TinkerBellesMum · 10/09/2008 15:44

If someone has a conviction against a child they are a Schedule 1 Offender and that's not easy to hide. Even if you have a caution for offences against a child it will show up on Sched 1. There are laws governing Sched 1 and anyone going for a job that involves working with children will have a Sched 1 check as part of their CRB.

Disclosure doesn't come into it.

edam · 10/09/2008 16:43

defensiveness is in the eye of the beholder, isn't it? I wouldn't be jumping for joy if I was p/g and my partner confessed he'd had children taken into care and then SS turned up and started deciding whether they would 'allow' me to keep my own baby.

Some SWs are brusque and treat their clients with contempt. Many don't, of course. But any job that gives people power over other peoples' lives attracts its fair share of bullies, sadly.

Look, there are clearly legitimate reasons for SS to check this family out. However, it is entirely possible they are pushing this lady around even though the partner has moved out.
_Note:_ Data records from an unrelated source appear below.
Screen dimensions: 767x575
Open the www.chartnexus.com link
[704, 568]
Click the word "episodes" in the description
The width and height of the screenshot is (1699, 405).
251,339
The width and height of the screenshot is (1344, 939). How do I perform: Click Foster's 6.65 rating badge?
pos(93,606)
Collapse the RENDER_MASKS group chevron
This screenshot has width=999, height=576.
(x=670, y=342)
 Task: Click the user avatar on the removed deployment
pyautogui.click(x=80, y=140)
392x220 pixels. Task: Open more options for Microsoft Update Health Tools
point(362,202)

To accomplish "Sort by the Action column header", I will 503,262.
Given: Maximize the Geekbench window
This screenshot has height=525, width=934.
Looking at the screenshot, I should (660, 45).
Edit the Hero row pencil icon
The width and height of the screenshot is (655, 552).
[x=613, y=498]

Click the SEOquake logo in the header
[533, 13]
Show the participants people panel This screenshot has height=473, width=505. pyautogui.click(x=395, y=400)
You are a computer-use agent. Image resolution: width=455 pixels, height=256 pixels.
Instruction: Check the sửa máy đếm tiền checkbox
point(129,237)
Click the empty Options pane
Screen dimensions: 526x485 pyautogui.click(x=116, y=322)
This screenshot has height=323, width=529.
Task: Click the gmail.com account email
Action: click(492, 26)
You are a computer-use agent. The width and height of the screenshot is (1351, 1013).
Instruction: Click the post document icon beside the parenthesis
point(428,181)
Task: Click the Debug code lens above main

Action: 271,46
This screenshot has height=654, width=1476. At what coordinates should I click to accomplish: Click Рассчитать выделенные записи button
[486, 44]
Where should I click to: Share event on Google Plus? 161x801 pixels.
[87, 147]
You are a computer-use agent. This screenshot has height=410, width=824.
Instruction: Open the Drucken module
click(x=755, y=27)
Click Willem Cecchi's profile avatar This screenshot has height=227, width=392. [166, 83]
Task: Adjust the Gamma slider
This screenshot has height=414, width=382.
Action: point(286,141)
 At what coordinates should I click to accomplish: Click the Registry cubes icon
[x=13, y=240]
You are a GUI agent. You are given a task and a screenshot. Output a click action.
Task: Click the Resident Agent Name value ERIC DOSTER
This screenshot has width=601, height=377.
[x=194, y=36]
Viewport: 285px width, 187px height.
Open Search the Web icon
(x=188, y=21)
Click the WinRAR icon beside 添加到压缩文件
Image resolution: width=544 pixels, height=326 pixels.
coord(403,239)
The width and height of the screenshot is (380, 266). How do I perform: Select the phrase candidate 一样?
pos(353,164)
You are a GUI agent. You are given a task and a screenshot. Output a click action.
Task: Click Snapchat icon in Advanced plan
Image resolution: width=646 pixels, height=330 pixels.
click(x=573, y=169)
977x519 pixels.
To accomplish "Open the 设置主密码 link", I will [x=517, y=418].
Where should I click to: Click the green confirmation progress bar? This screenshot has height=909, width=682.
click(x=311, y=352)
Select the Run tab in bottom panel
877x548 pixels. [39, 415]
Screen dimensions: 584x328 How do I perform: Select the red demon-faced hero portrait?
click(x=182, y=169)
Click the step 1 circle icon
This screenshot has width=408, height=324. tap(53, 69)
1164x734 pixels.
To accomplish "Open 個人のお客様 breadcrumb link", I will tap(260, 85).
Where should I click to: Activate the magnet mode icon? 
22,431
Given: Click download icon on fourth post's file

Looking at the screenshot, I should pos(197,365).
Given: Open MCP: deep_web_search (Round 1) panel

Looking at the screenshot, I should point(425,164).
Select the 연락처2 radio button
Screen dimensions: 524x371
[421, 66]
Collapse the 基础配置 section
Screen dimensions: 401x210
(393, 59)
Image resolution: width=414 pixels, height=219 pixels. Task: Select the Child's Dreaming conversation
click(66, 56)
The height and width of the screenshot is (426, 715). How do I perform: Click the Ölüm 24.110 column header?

I know of one case, for instance, where the social worker was prejudiced against a lady with a learning disability and determined to take the baby away. The SW ordered the mother into an M&B home on pain of losing her baby, purely in order to try to split her up from her partner. Other professionals involved who knew more about learning disabilities thought she was being far too officious. But the SW got her way.